The Salt Bind

The Salt Bind

By Rebecca Ferrier

Prologue

‘What ’ave ’ee?’ came the cries from the men, new tongue and old tongue singing together. ‘Pandr’eus genes?’

Then the reply: ‘A neck, a neck, a neck!’ After its slitting, the severed neck would be kept, to be ploughed into the first furrow next year.

Not far from their parents’ activity were the youngest village children.

Sticky from the day’s warmth and overtired, the little ones crowded around Old Sal, who had been bid to mind the drink and her young charges.

Both had loosened her tongue to talking, for, it should be noted, Old Sal was a woman all stories.

‘Back when our Cornwall was young, there was a godly man called King Gerent, the last who would ever rule over the land,’ she told the children, whose dozing heads were gathered together as close as the wheat itself.

‘Handsome, brave and shining, none would stand against him as none would live who tried.’ Old Sal leaned forwards, holding up a finger chipped with a fish knife’s work.

‘Then came along a wise woman, a nasty witch,’ for there is always such a woman in these ancient tales, ‘who was as ugly as the king was beautiful. She threatened him and all the hills, unless he would marry her upon his return from war.’

A dozen eyes, tired as only babes can be tired, blinked up at Old Sal, who even in middle age was thought long past her prime. Her face was red with sun and lined with years well spent and oft idle.
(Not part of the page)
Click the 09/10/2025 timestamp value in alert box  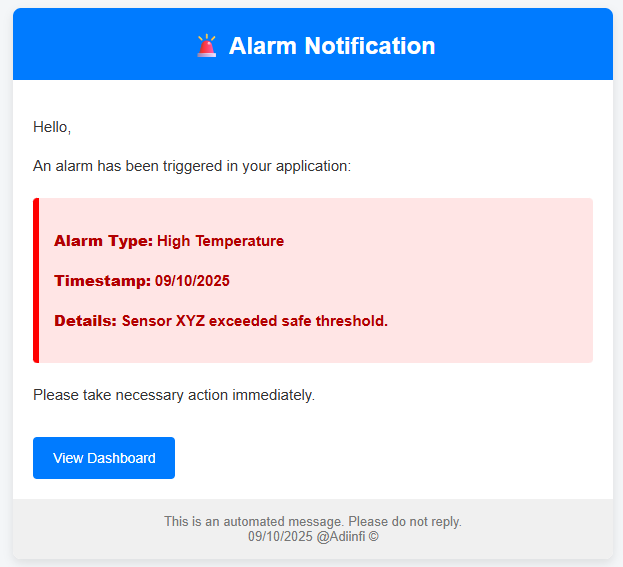192,281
‘Away he went on horseback to fight the Old North, whereupon he came home a victor. Then flew the witch to his castle, skirts high and a lewd command on her lips: take me as a bride and I will spare your life. King Gerent refused. In her fury, the witch seized the seas. An ever-crying storm took bricks from buildings, snatched children from their beds, broke every gull’s wing and savaged the land as mean as any raider.

King Gerent could not bear to see his people hurt and yet the wise woman was too much a trickster to be killed. ’

Old Sal’s hands wove through the air. Through a child’s imaginings, the sea was transformed into a terrible beast of talons and claws to steal their lives and Portscatho away.

‘King Gerent turned his righteous rage upon the wise woman, yet his sword could leave no mark. Alas, she knew the earth’s magic as well as he and for every blow, she blew the wind harder.

Still, he would not give himself over to the witch. ’

In the fields, the men were almost done their reaping.

‘It was here the Pact was formed between the Land and Sea. King Gerent turned from the shore and walked into the waves to place his heart into the ocean, where the witch could never find it. From then on, the storms died and the wise woman – and every one after – had no sway over them. King Gerent was celebrated upon his death and his body rowed across the waves in a golden boat with silver oars.’

‘I heard the king was evil and the wise woman banished him,’ said Hannah, a small and shrew-faced girl with limp pigtails. ‘Not the other way around.’

‘Perhaps,’ said Old Sal. ‘Depends on who’s telling the story.’ She squinted her eyes at her young charges and noticed one vacant spot at her feet. ‘Now where’s that Kensa got to?’

Gone was the unruly child, never one to sit still or do as she was told. Indeed, the warning Kensa could have heeded from Old Sal’s tale went unheard, for that wild girl had snuck to where the scythes were quickest to watch the wheat neck’s cutting.